Lacan claims that the sense of unification and the sense of alienation do not remain only in the mirror stage. This sort of double sense remains throughout our life. This mirror stage is also called pre- linguistic stage where child first identifies himself with mother and at the same time it identifies itself to be alienated from mother too.

Lacan defines “other” to be other to the subject (ego). This “other” exists prior to subject entry in to language and after the access to the language, there is the split. This splitting result to the symbolic stage and the aporia is created. In this stage man moves linguistically in to the chain of signifiers and this is never ending process.

The presence of father in the form of language threatens the child's unification with the mother. There results the gap between signifier and signified or subject and object. The language creates unconscious level in child's mind. Obviously, there now occurs the gap between I (self) and we (self + other). All the prohibited things remain in the unconscious level by language.
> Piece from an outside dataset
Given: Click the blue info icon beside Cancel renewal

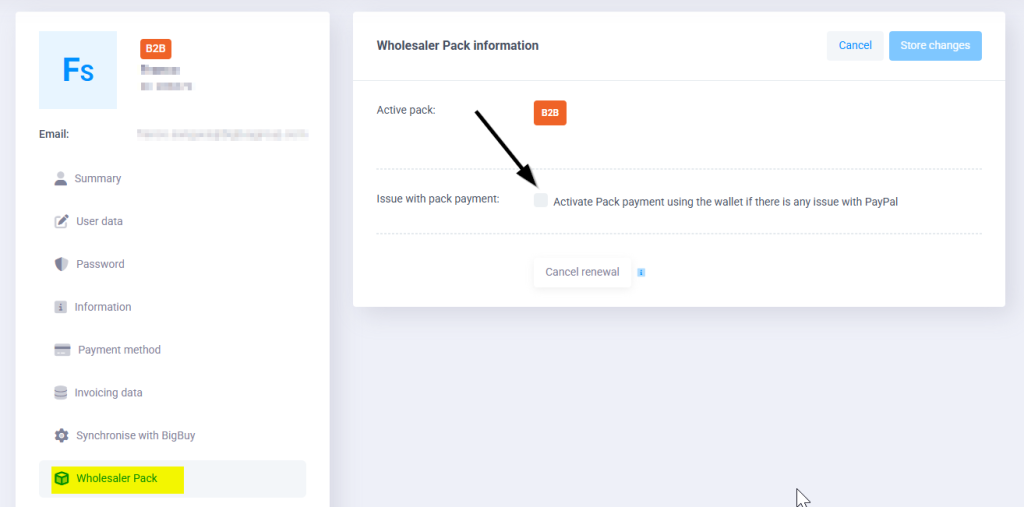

In real stage language is terribly insufficient because of which the stage transfers beyond the approach of symbolic stage. Due to the inadequacy of signifying system, the desired object is never possible to acquire. The signifiers slide over signified, which is like jellyfish. Signifiers seek for signified, which is previous harmony but again signifier emerges eventually after one signified is fulfilled. There is always mismatch between language and desire. One can unite with mother only at the cost of death so, desire is never fulfilled. There are multiple signified and desires and so the duality remains forever.